◆ **TASK GOAL**:
Rewrite every line of the rows below as a Markdown table with two columns, "No." for the line number and "Line" for the text, and skip any blank lines. Leave the pictures out of the table.

◆ **Pointing records for screenshots and pages**:
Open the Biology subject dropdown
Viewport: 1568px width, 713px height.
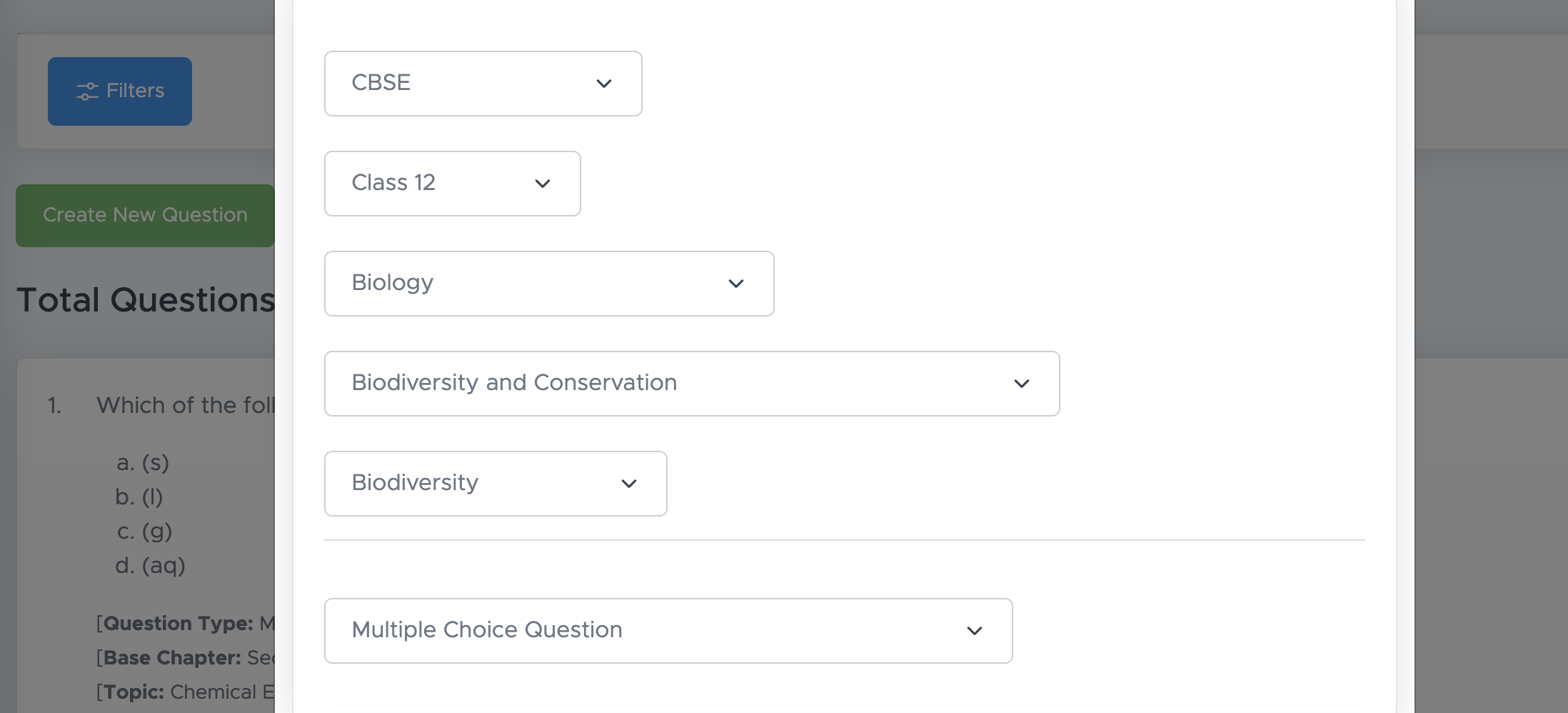548,284
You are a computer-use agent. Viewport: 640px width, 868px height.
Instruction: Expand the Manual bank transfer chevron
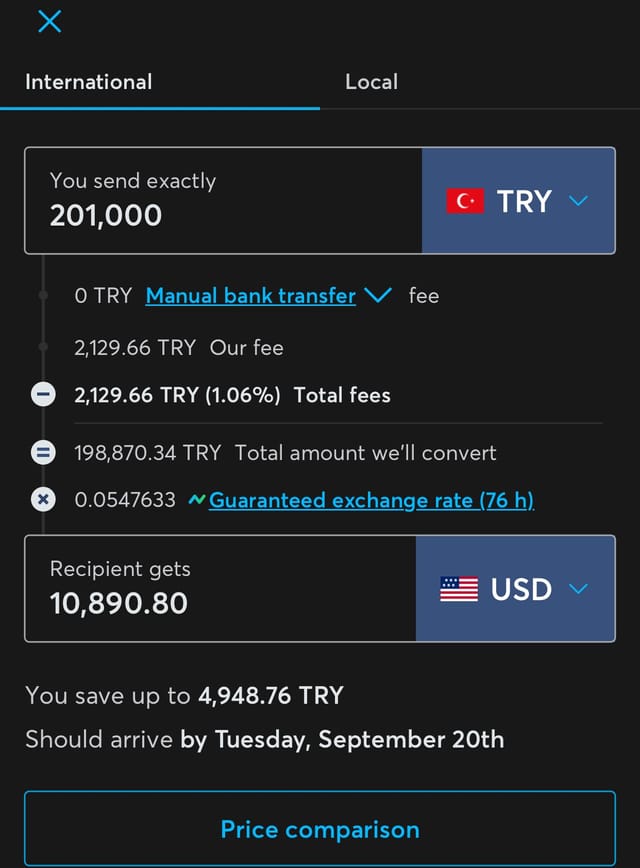click(378, 295)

◆ **SOLUTION**:
| No. | Line |
|---|---|
| 1 | Open the Biology subject dropdown |
| 2 | Viewport: 1568px width, 713px height. |
| 3 | 548,284 |
| 4 | You are a computer-use agent. Viewport: 640px width, 868px height. |
| 5 | Instruction: Expand the Manual bank transfer chevron |
| 6 | click(378, 295) |